Une situation face à laquelle, ses avocats Boubacar Sow et Sékou Koundiano avaient relevé appel de l’ordonnance de placement en detention provisoire de Damantang.
Faisant suite à cette demande, le President de la Chambre speciale de contrôle de l’instruction de la CRIEF avait rendu l’ordonnance n’ O95 du 2 juin 2022 assortie de placement sous contrôle judiciaire sous paiement d’une caution de 500.000.000 (cinq cent millions) de francs guineens de la charge de l’inculpé, Damantang Albert CAMARA.
Sur appel du procureur special contre cette ordonnance de mise en liberté, la Chambre spéciale de contrôle de l’instruction a confirmé la mise en liberte assortie du contrôle judiciaire et du paiement de caution en rehaussant la caution à 1.000.000.000 GNF suivant l’arrêt n*14 du 16 Juin 2022.
Et par déclaration n du 17 juin 2022, faite au greffe de la CRIEF, le procureur spécial s’est pourvu en cassation devant la Cour Suprême contre l’arrêt déféré et sollicité la Chambre penale de recevoir son recours, casser et annuler l’ordonnance dont s’agit pour violation de l’article 235 du CPP.
Mais, considerant qu’en réplique, le défendeur au pourvoi a soulevé in limine litis l’irrecevabilité du pourvoi pour violation des articles 49, 51 et 131 au sens desquels le pourvoi en cassation de la Cour Suprême et que ce recours en matiere penale est notifié à la partie contre laquelle il est dirigé dans le delai de trois jours, lorsque cette partie est en detention. Que l’inculpé affirme n’avoir reçu la notification du recours du ministère public dans le delai indiqué par la loi ; Qu’il convient de declarer le procureur spécial de la CRIEF déchu et irrecevable pour ces motifs.

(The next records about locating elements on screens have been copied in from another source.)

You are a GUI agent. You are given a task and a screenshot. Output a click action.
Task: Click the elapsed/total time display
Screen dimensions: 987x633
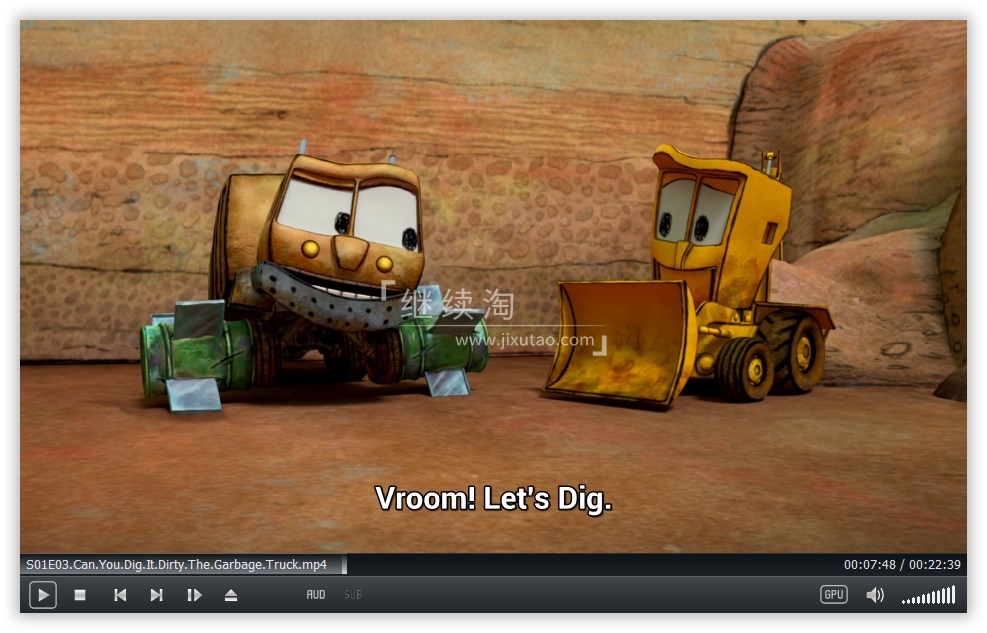pos(902,565)
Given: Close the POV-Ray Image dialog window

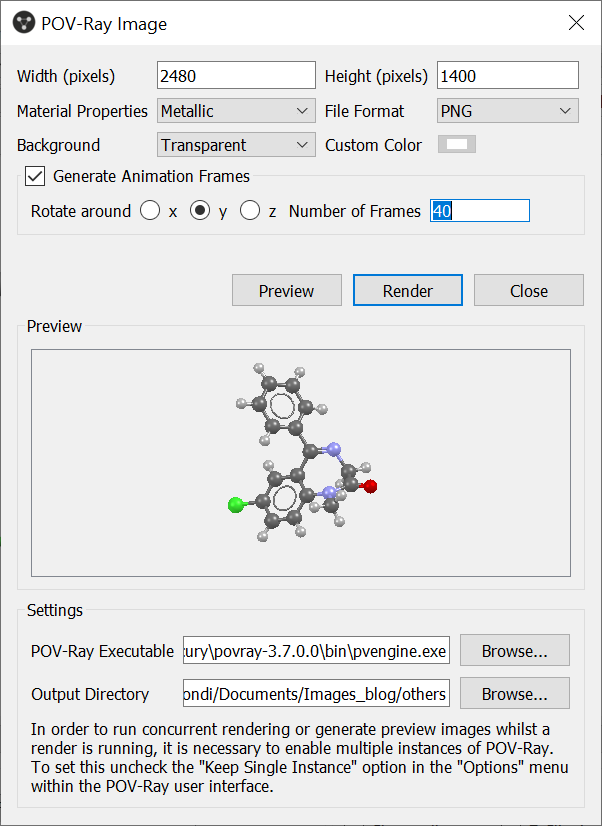Looking at the screenshot, I should [x=576, y=23].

Ce qu’a fait la Cour Suprême en déclarant le procureur spécial prés la CRIEF, Aly Touré, autant irrecevable que déchu de son pourvoi pour violation des articles 49, 51, 128 et 131 de la loi organique L2Ol7lOO3lAN du 23 Fevrier 2Ol7 portant attributions, organisation et fonctionnement de la Cour Suprême, l’article 3 de l’ordonnance n »O2/lO/2O21 portant création, competence et fonctionnement de la Cour de repression des infractions économiques et financieres et de l’article 294 du code de procedure pénale.
Et malgré cet arrêt de la Cour Suprême, Damantang Albert Camara reste toujours écroué alors que la somme demandée pour sa caution aurait été versée, selon une source bien introduite.